Text shown:

►

[PATCH v7 11/11] media: hantro: Support NV12 on the G2 core

Ezequiel Garcia ezequiel at vanguardiasur.com.ar
Wed Oct 20 04:06:59 PDT 2021


Hi Jernej,

On Tue, 19 Oct 2021 at 13:38, Jernej Škrabec <jernej.skrabec at gmail.com> wrote:
>
> Hi Andrzej!
>
> Dne petek, 15. oktober 2021 ob 19:19:47 CEST je Andrzej Pietrasiewicz
> napisal(a):
> > Hi Jernej,
> >
> > W dniu 14.10.2021 o 19:42, Jernej Škrabec pisze:
> > > Hi Andrzej!
> > >
> > > Dne sreda, 29. september 2021 ob 18:04:39 CEST je Andrzej Pietrasiewicz
> > > napisal(a):
> > >> The G2 decoder block produces NV12 4x4 tiled format (NV12_4L4).
> > >> Enable the G2 post-processor block, in order to produce regular NV12.

◄

What the exercise asks:
List every person named in the patch discussion. The material that comes next was taken from a separate source.

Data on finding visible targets
►

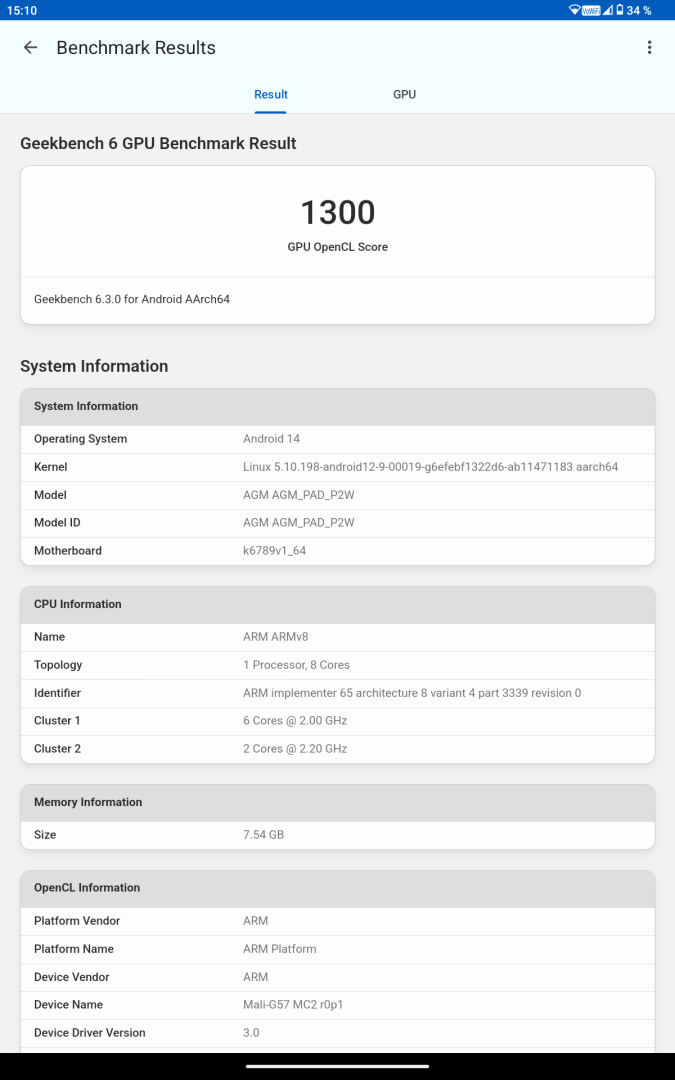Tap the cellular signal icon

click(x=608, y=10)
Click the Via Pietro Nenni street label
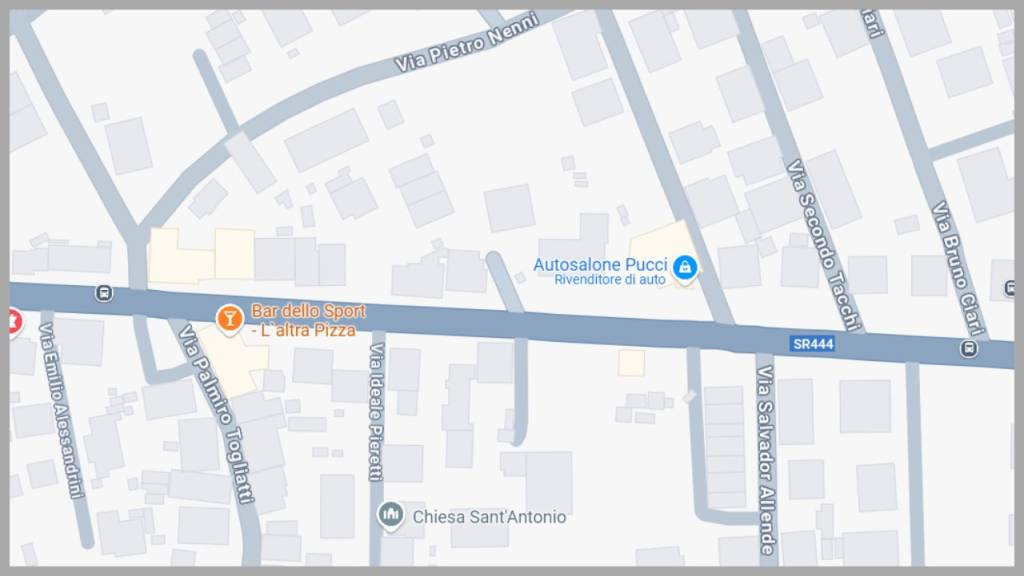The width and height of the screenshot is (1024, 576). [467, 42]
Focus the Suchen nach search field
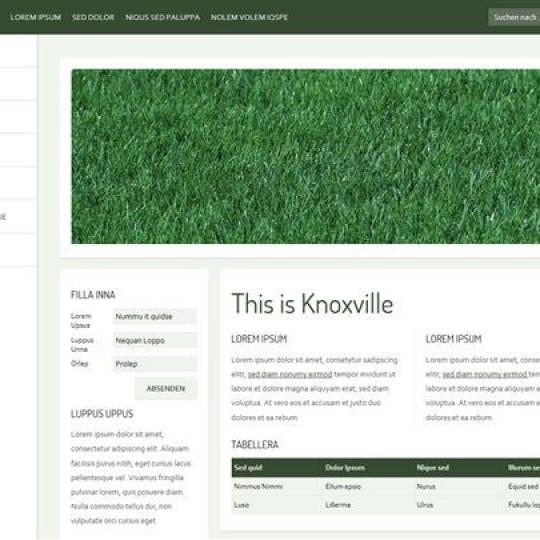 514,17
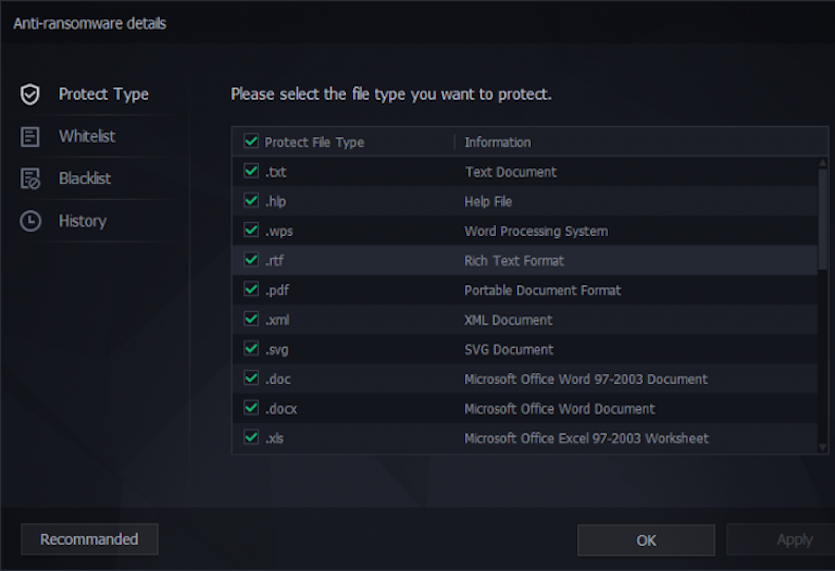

◄

Expected answer:
Ezequiel Garcia, Jernej Škrabec, Andrzej Pietrasiewicz